Template file report.jrxml is available under /src/main/resources directory. Inside queryString tag there is SQL query which takes age parameter in WHERE statement. There are also five columns declared all taken from SQL query result.

<?xml version = "1.0" encoding = "UTF-8"?>
<!DOCTYPE jasperReport PUBLIC "//JasperReports//DTD Report Design//EN"    "http://jasperreports.sourceforge.net/dtds/jasperreport.dtd">

<jasperReport xmlns="http://jasperreports.sourceforge.net/jasperreports"               xmlns:xsi="http://www.w3.org/2001/XMLSchema-instance"               xsi:schemaLocation="http://jasperreports.sourceforge.net/jasperreports    http://jasperreports.sourceforge.net/xsd/jasperreport.xsd"               name="report2" pageWidth="595" pageHeight="842"                columnWidth="555" leftMargin="20" rightMargin="20"               topMargin="20" bottomMargin="20">
    <parameter name="age" class="java.lang.Integer"/>
    <queryString>
        <![CDATA[SELECT * FROM person WHERE age = $P{age}]]>
    </queryString>
    <field name="id" class="java.lang.Integer" />
    <field name="first_name" class="java.lang.String" />
    <field name="last_name" class="java.lang.String" />
    <field name="age" class="java.lang.Integer" />
    <field name="pesel" class="java.lang.String" />

    <detail>
        <band height="15">

            <textField>
                <reportElement x="0" y="0" width="50" height="15" />

                <textElement textAlignment="Right" verticalAlignment="Middle"/>

                <textFieldExpression class="java.lang.Integer">
                    <![CDATA[$F{id}]]>
                </textFieldExpression>
            </textField>       

            <textField>
                <reportElement x="100" y="0" width="80" height="15" />

                <textElement textAlignment="Left" verticalAlignment="Middle"/>

                <textFieldExpression class="java.lang.String">
                    <![CDATA[$F{first_name}]]>
                </textFieldExpression>
            </textField> 

            <textField>
                <reportElement x="200" y="0" width="80" height="15" />

                <textElement textAlignment="Left" verticalAlignment="Middle"/>

                <textFieldExpression class="java.lang.String">
                    <![CDATA[$F{last_name}]]>
                </textFieldExpression>
            </textField>               

            <textField>
                <reportElement x="300" y="0" width="50" height="15"/>
                <textElement textAlignment="Right" verticalAlignment="Middle"/>

                <textFieldExpression class="java.lang.Integer">
                    <![CDATA[$F{age}]]>
                </textFieldExpression>
            </textField>

           <textField>
                <reportElement x="380" y="0" width="80" height="15" />

                <textElement textAlignment="Left" verticalAlignment="Middle"/>

                <textFieldExpression class="java.lang.String">
                    <![CDATA[$F{pesel}]]>
                </textFieldExpression>
            </textField>         

        </band>
    </detail>

</jasperReport>

And the last thing we have to do is to properly set database connection pool settings.

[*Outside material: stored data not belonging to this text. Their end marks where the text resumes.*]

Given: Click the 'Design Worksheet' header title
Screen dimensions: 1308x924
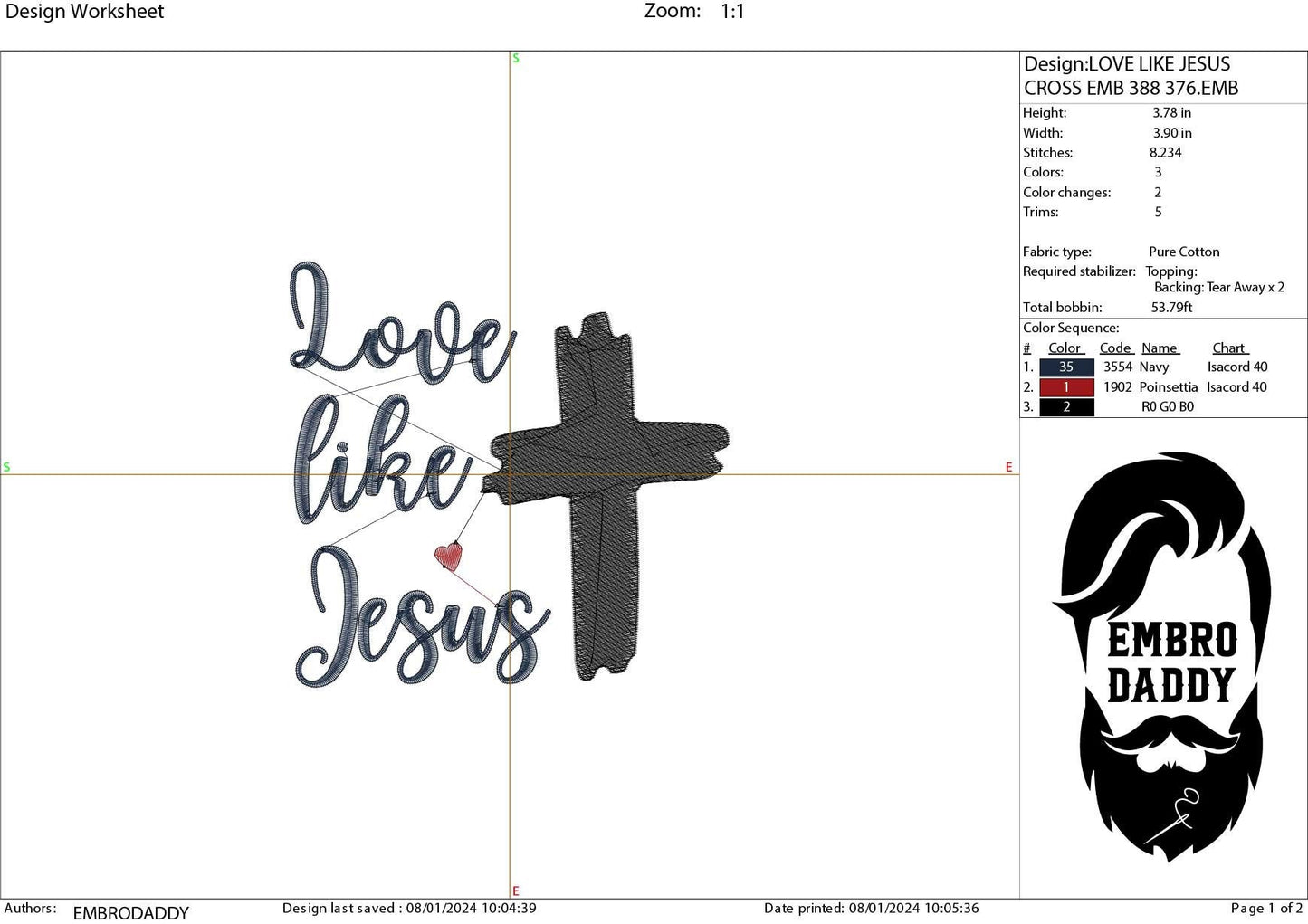Looking at the screenshot, I should [86, 11].
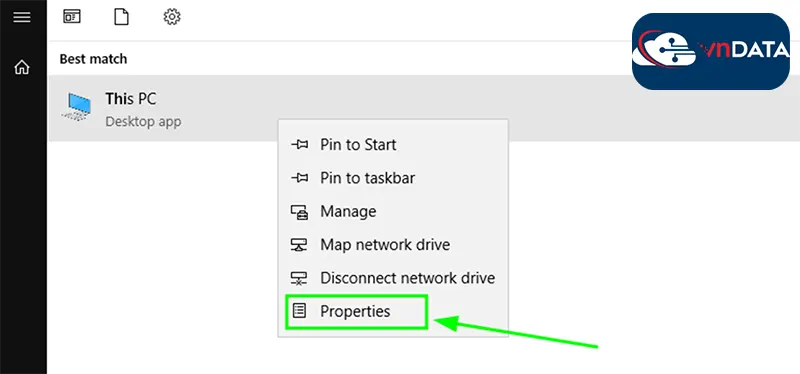Click the vnDATA logo
The height and width of the screenshot is (374, 800).
[711, 52]
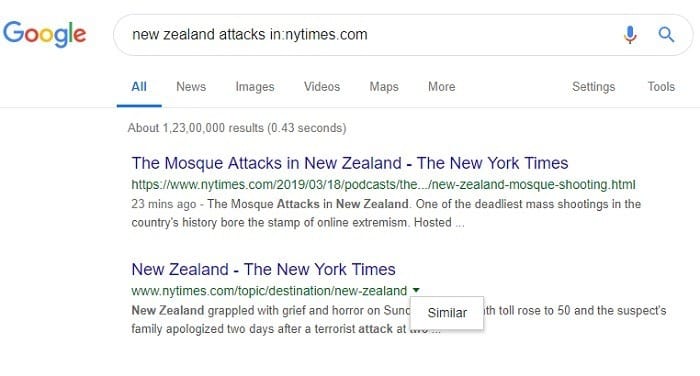Click the results count text

[x=237, y=128]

A natural choice for Spring Boot application is Tomcat JDBC pool.

spring:
  application:
    name: jasper-service
  datasource:
    url: jdbc:mysql://192.168.99.100:33306/datagrid?useSSL=false
    username: datagrid
    password: datagrid
    tomcat:
      initial-size: 20
      max-active: 30

Final words

In this article I showed you how to avoid out of memory exception while generating large PDF reports with JasperReports. I compared three solutions: in memory generation and two methods based on cutting the jasper print into different files and save them on the hard drive. For me, the most interesting was the solution based on single swapped file with JRSwapFileVirtualizer. It is slower a little than in memory generation but works faster than similar tests for JRFileVirtualizer and in contrast to in memory generation didn’t avoid out of memory exception for files larger than 500kb with 20 requests per second.